问题描述
我的黑客新闻蜘蛛会在一行上输出所有的结果,而不是每一行,如这里所示。
My Hacker News spider outputs all the results on one line, instead of one each line, as it can be seen here.
这是我的代码。 / p>
Here is my code.
import scrapy
import string
import urlparse
from scrapy.selector import Selector
from scrapy.selector import HtmlXPathSelector
from scrapy.contrib.linkextractors import LinkExtractor
class HnItem(scrapy.Item):
title = scrapy.Field()
link = scrapy.Field()
score = scrapy.Field()
class HnSpider(scrapy.Spider):
name = 'hackernews'
allowed_domains = ["news.ycombinator.com"]
start_urls = ["https://news.ycombinator.com/"]
def parse(self, response):
sel = response
selector_list = response.xpath('.//table[@class="itemlist"]')
for sel in selector_list:
item = HnItem()
item['title'] = sel.xpath('.//td[@class="title"]/text()').extract()
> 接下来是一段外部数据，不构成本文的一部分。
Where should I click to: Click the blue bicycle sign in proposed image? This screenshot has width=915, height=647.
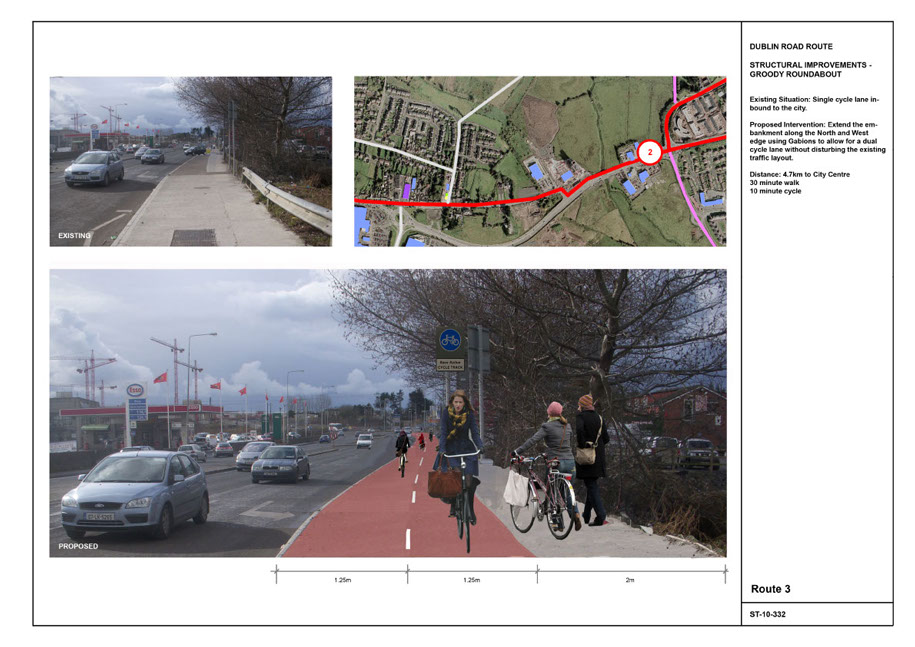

item['link'] = sel.xpath('.//tr[@class="athing"]/td[3]/a/@href').extract()
item['score'] = sel.xpath('.//td[@class="subtext"]/span/text()').extract()
yield item
和我的settings.py文件
and my settings.py file
BOT_NAME = 'hnews'
SPIDER_MODULES = ['hnews.spiders']
NEWSPIDER_MODULE = 'hnews.spiders'
USER_AGENT = 'hnews (+http://www.yourdomain.com)'
FEED_URI = '/used/scrapy/hnews/%(name)s/%(time)s.csv'
FEED_FORMAT = 'csv'
我试图实现在许多其他解决方案但没有运气到目前为止。
I've tried to implement this among many other solutions but no luck so far. I'm still very new at this, so bear with me if possible.
推荐答案
这是因为你的项目管道越来越多了所有的列表一次。对于expample: item ['title']
正在获取所有标题的列表,然后将其传输到项目管道,然后直接写入csv文件。
It is happening because your item pipeline is getting all the lists at once. For expample: The item['title']
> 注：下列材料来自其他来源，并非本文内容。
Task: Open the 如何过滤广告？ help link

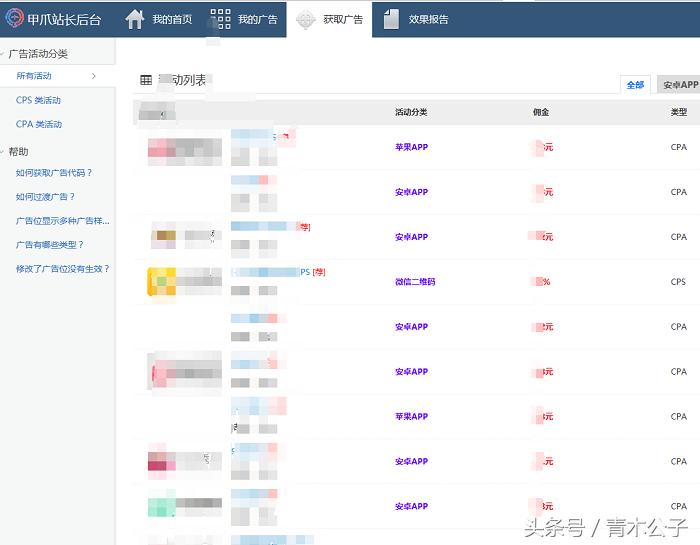Action: coord(45,197)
is getting a list of all the titles at once which is then transferred to the item pipeline and then written to the csv file directly.
解决方案是遍历列表并一次一个地将其传递到项目管道。以下是修改后的代码:
The solution is to iterate over the list and yield it to the item pipeline one at a time. Here's a modified code:
import scrapy
from scrapy.selector import Selector
class HnItem(scrapy.Item):
title = scrapy.Field()
link = scrapy.Field()
score = scrapy.Field()
class HnSpider(scrapy.Spider):
name = 'hackernews'
allowed_domains = ["news.ycombinator.com"]
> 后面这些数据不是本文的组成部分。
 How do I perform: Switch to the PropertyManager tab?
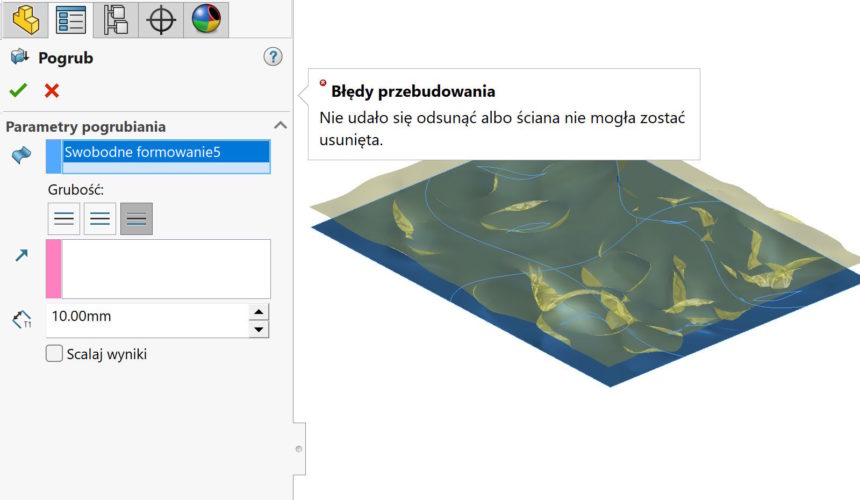pos(70,18)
start_urls = ["https://news.ycombinator.com/"]
def parse(self, response):
sel = Selector(response)
item = HnItem()
title_list = sel.xpath('.//td[@class="title"]/a/text()').extract()[:-2]
link_list= sel.xpath('.//tr[@class="athing"]/td[3]/a/@href').extract()
score_list = sel.xpath('.//td[@class="subtext"]/span/text()').extract()
for x in range(0,len(title_list)):
item['title'] = title_list[x]
item['link'] = link_list[x]
item['score'] = score_list[x]
yield item
这篇关于Scrapy管道以错误的csv格式提取的文章就介绍到这了,希望我们推荐的答案对大家有所帮助,也希望大家多多支持!